## [What you have to do]
Begin at the line containing "The image size is (1576, 856)." and copy each line exactly through the end of the records, leaving out what comes before.

## [Stored data]
⁂

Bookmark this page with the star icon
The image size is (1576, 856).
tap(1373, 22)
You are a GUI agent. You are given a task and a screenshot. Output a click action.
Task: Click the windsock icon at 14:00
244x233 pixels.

⁂

## [Result of this task]
The image size is (1576, 856).
tap(1373, 22)
You are a GUI agent. You are given a task and a screenshot. Output a click action.
Task: Click the windsock icon at 14:00
244x233 pixels.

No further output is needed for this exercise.